# 5. Vectors

## b. Vector Addition

## 3. Properties

## a. Triangle Inequality - Proof

Let \(\vec u\) and \(\vec v\) be arbitrary vectors. Then, \[ \left|\,|\vec u|-|\vec v|\,\right| \le |\vec u+\vec v| \le |\vec u|+|\vec v| \]

### Proof

Consider a triangle with sides of lengths \(a\), \(b\) and \(c\). We will hold the lengths of \(a\) and \(b\) fixed while the angle between them changes. Then the length \(c\) changes.

When the angle between sides \(a\) and \(b\) is very small, side \(c\) approaches \(|a-b|\) but always stays larger than this as long as the angle is non-zero. So: \[ c \ge |a-b| \]

Because we don't know which is bigger, \(a\) or \(b\), and \(c\) must be bigger than the positive difference. The figure above has \(b \lt a\). The figure at the right has \(b \gt a\).

When the angle between sides \(a\) and \(b\) is very large, side \(c\) approaches \(a+b\) but always stays less than this as long as the angle is not \(180^\circ\). So: \[ c \le a+b \]

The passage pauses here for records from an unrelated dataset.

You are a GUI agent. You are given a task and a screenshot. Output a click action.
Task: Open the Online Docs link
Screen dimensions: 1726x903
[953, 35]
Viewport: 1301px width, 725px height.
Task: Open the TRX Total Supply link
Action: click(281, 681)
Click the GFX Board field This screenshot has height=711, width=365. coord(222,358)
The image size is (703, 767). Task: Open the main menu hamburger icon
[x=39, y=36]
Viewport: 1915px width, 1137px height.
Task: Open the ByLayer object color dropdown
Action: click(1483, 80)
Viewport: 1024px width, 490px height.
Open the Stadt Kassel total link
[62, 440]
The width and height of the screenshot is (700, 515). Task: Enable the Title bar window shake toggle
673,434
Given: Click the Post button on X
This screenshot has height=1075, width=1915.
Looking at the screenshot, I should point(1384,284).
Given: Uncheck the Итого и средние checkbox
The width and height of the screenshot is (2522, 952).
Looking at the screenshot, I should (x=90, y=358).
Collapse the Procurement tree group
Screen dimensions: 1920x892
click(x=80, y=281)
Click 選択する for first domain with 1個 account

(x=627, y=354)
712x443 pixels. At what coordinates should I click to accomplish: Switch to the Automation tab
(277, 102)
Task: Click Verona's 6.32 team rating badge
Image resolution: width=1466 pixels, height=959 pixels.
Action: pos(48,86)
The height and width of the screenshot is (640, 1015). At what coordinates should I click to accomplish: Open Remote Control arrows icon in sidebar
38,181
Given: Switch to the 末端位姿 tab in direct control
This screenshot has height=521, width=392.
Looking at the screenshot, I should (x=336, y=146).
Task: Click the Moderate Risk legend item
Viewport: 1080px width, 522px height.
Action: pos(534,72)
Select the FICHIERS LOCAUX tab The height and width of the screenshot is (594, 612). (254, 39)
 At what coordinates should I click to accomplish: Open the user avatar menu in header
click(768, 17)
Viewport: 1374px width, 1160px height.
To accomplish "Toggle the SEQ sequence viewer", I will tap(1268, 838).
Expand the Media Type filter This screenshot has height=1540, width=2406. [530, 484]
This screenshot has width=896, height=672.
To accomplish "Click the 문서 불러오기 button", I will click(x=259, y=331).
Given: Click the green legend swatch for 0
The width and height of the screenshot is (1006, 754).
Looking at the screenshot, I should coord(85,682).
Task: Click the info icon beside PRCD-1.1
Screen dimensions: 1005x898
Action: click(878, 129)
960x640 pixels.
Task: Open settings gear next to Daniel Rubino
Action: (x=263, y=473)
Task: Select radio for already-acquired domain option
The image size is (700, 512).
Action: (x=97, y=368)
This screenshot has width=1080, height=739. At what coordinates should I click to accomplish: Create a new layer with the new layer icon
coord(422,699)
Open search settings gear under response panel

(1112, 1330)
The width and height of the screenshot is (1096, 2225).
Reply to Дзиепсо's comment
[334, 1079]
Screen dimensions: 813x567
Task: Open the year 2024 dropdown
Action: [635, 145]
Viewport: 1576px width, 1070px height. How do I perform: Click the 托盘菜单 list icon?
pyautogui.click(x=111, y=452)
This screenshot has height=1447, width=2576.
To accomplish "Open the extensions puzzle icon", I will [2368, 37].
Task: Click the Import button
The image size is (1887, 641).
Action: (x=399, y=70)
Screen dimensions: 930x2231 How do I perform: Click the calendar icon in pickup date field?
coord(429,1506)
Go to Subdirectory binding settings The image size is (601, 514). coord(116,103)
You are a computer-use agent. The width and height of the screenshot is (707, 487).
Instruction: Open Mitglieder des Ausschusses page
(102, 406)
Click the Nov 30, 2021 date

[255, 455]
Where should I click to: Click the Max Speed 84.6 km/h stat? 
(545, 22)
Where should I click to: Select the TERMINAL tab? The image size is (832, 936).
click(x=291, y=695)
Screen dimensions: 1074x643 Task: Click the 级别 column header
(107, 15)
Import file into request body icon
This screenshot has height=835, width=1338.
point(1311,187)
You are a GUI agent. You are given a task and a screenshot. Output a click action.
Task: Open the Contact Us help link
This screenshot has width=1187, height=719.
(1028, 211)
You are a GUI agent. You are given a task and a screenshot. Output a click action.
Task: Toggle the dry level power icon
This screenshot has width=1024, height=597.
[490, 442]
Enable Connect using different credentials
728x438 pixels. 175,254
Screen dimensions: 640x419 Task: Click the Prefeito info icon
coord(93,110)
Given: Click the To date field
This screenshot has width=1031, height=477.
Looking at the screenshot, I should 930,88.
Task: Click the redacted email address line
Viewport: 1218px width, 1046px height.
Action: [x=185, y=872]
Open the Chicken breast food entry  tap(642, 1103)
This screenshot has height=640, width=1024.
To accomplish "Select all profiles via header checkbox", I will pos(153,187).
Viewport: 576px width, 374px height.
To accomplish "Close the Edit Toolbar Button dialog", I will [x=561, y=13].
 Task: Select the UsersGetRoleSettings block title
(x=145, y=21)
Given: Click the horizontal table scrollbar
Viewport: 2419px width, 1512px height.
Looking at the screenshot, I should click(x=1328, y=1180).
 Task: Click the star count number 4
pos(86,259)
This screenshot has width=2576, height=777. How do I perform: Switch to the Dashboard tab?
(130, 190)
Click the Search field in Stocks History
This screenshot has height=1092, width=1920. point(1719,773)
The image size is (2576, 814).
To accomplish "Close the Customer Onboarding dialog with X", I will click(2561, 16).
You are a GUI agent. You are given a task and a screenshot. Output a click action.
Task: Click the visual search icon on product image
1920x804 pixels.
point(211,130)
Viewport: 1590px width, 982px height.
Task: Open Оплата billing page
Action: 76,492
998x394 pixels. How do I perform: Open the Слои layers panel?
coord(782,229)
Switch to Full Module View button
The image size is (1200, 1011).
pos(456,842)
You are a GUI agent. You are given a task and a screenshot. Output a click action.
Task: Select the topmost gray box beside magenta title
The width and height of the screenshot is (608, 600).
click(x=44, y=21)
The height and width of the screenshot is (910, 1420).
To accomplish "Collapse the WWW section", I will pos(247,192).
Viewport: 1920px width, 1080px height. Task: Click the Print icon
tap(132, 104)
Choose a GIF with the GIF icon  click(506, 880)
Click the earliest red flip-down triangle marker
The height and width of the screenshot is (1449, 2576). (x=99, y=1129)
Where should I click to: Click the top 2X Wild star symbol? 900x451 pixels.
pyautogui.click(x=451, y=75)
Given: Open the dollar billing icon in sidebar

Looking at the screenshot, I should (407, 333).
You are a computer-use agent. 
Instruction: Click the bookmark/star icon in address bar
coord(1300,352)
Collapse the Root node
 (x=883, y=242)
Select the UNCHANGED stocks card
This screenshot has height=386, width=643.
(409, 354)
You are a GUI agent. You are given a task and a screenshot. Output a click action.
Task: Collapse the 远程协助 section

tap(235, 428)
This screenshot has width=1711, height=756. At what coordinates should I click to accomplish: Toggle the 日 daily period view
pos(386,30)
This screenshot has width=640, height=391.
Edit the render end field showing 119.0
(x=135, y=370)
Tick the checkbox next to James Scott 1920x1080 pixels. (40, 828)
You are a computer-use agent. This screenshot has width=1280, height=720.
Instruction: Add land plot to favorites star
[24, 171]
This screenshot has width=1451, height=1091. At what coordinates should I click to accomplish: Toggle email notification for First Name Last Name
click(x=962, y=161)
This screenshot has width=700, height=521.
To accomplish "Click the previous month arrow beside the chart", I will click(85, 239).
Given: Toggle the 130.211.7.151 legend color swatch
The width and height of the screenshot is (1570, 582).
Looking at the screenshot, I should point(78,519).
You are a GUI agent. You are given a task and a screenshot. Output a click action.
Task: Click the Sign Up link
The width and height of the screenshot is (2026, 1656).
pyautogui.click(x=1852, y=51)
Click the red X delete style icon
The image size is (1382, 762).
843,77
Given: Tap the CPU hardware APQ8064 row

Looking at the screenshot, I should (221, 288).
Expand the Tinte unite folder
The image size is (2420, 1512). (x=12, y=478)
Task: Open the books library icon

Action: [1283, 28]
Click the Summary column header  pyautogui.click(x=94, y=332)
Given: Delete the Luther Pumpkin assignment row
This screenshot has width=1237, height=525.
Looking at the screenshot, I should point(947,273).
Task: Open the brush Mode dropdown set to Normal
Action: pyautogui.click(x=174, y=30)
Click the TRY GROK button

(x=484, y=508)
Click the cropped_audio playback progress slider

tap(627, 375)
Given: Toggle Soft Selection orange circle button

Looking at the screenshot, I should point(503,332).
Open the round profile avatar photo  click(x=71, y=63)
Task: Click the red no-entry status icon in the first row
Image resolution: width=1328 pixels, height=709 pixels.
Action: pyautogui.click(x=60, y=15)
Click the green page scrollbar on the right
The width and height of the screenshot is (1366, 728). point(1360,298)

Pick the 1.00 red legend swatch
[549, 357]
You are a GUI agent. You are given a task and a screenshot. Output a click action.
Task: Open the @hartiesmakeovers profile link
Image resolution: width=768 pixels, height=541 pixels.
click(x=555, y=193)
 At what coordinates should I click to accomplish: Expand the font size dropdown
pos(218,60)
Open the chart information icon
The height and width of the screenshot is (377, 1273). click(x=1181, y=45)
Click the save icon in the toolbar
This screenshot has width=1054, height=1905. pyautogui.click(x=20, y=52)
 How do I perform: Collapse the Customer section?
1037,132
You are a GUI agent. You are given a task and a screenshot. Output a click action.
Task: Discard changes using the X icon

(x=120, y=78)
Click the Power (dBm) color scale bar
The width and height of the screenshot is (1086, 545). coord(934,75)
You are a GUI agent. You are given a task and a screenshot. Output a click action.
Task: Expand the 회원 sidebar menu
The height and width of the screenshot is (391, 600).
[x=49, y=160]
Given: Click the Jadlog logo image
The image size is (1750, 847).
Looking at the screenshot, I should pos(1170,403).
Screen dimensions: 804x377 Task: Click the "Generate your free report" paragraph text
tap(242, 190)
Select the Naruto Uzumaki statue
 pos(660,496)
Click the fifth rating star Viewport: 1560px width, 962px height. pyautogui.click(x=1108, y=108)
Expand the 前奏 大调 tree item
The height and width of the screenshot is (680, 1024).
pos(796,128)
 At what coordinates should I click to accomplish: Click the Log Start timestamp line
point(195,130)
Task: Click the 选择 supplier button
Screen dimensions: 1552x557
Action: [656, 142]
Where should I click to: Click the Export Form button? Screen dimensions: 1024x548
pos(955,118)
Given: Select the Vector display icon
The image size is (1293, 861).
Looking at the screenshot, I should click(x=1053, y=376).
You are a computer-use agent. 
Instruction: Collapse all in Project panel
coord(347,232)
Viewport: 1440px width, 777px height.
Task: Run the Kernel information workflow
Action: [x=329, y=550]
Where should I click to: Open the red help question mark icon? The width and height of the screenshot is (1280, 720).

Together we have \[ |a-b| \le c \le a+b \]

Now let's use vectors. The lengths of the sides are \[ a=|\vec u| \qquad b=|\vec v| \qquad c=|\vec u+\vec v| \] So the inequalities become \[ \left|\,|\vec u|-|\vec v|\,\right| \le |\vec u+\vec v| \le |\vec u|+|\vec v| \] which is the triangle inequality.